# PROBLEM TO SOLVE
Can you format every line of the rows below as a JSON list of strings, one string per line, with blank lines left out?

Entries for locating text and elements
## BEGIN
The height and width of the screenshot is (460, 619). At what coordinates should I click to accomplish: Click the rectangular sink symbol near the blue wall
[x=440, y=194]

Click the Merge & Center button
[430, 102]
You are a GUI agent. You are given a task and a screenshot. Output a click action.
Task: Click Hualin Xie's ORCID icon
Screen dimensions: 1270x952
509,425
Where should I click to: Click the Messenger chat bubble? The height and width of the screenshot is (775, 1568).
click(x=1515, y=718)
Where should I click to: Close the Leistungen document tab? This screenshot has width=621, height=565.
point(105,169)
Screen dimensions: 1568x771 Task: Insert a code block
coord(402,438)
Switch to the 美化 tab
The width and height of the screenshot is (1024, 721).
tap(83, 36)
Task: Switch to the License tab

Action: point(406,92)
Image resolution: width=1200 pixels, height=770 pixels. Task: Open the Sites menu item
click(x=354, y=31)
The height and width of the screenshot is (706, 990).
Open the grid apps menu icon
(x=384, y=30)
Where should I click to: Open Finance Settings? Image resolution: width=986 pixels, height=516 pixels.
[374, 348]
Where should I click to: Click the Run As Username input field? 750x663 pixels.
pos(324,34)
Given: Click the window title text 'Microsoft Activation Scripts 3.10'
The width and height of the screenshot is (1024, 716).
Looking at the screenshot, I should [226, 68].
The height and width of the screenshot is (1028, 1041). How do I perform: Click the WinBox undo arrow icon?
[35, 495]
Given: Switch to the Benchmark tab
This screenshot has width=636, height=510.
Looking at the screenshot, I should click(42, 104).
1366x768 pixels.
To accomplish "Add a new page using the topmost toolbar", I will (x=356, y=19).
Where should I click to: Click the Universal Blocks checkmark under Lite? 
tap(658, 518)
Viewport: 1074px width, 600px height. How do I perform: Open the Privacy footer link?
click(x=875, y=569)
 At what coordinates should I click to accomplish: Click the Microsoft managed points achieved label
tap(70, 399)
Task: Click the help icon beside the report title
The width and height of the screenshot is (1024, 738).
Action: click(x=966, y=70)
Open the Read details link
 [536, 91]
## END
# PROBLEM SOLUTION
[
  "The height and width of the screenshot is (460, 619). At what coordinates should I click to accomplish: Click the rectangular sink symbol near the blue wall",
  "[x=440, y=194]",
  "Click the Merge & Center button",
  "[430, 102]",
  "You are a GUI agent. You are given a task and a screenshot. Output a click action.",
  "Task: Click Hualin Xie's ORCID icon",
  "Screen dimensions: 1270x952",
  "509,425",
  "Where should I click to: Click the Messenger chat bubble? The height and width of the screenshot is (775, 1568).",
  "click(x=1515, y=718)",
  "Where should I click to: Close the Leistungen document tab? This screenshot has width=621, height=565.",
  "point(105,169)",
  "Screen dimensions: 1568x771 Task: Insert a code block",
  "coord(402,438)",
  "Switch to the 美化 tab",
  "The width and height of the screenshot is (1024, 721).",
  "tap(83, 36)",
  "Task: Switch to the License tab",
  "Action: point(406,92)",
  "Image resolution: width=1200 pixels, height=770 pixels. Task: Open the Sites menu item",
  "click(x=354, y=31)",
  "The height and width of the screenshot is (706, 990).",
  "Open the grid apps menu icon",
  "(x=384, y=30)",
  "Where should I click to: Open Finance Settings? Image resolution: width=986 pixels, height=516 pixels.",
  "[374, 348]",
  "Where should I click to: Click the Run As Username input field? 750x663 pixels.",
  "pos(324,34)",
  "Given: Click the window title text 'Microsoft Activation Scripts 3.10'",
  "The width and height of the screenshot is (1024, 716).",
  "Looking at the screenshot, I should [226, 68].",
  "The height and width of the screenshot is (1028, 1041). How do I perform: Click the WinBox undo arrow icon?",
  "[35, 495]",
  "Given: Switch to the Benchmark tab",
  "This screenshot has width=636, height=510.",
  "Looking at the screenshot, I should click(42, 104).",
  "1366x768 pixels.",
  "To accomplish \"Add a new page using the topmost toolbar\", I will (x=356, y=19).",
  "Where should I click to: Click the Universal Blocks checkmark under Lite? ",
  "tap(658, 518)",
  "Viewport: 1074px width, 600px height. How do I perform: Open the Privacy footer link?",
  "click(x=875, y=569)",
  " At what coordinates should I click to accomplish: Click the Microsoft managed points achieved label",
  "tap(70, 399)",
  "Task: Click the help icon beside the report title",
  "The width and height of the screenshot is (1024, 738).",
  "Action: click(x=966, y=70)",
  "Open the Read details link",
  " [536, 91]"
]